• **Exercise goal**
Below are some records; output exactly the lines from the line with "Task: Click the field" to the line with "2032x336 pixels.", both ends kept, and nothing more.

--- START ---

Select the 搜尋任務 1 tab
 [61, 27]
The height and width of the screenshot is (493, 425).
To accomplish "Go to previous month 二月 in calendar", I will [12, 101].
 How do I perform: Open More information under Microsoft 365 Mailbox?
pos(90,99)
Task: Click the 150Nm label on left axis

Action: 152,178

--- END ---
--- START ---

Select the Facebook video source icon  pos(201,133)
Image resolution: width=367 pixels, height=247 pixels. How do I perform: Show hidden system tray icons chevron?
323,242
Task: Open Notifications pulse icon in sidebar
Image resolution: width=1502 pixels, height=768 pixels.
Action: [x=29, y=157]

--- END ---
--- START ---

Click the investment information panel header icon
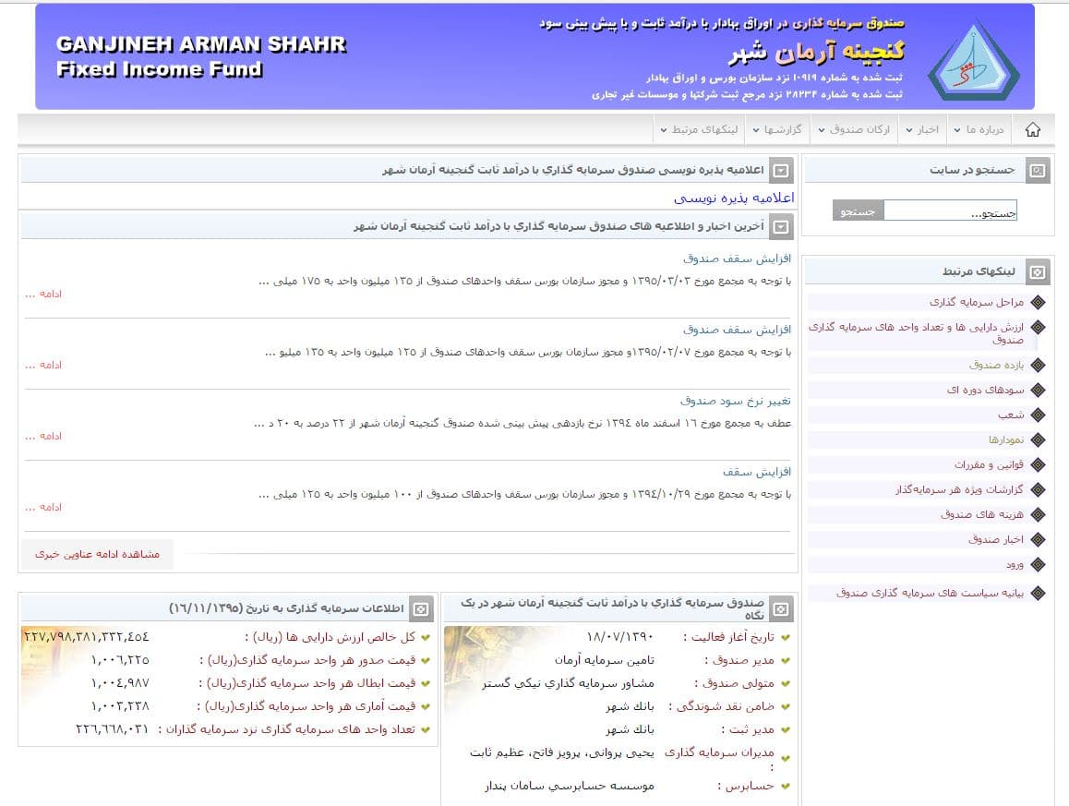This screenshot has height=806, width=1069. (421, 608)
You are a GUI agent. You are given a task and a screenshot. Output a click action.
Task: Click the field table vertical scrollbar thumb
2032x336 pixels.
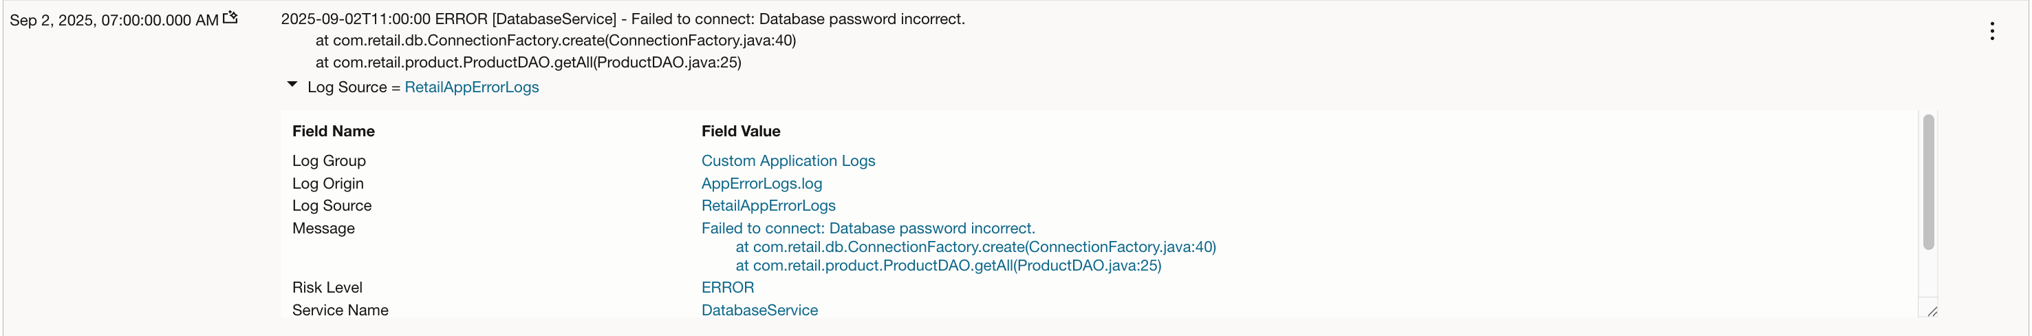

--- END ---

• **Result of this task**
Task: Click the field table vertical scrollbar thumb
2032x336 pixels.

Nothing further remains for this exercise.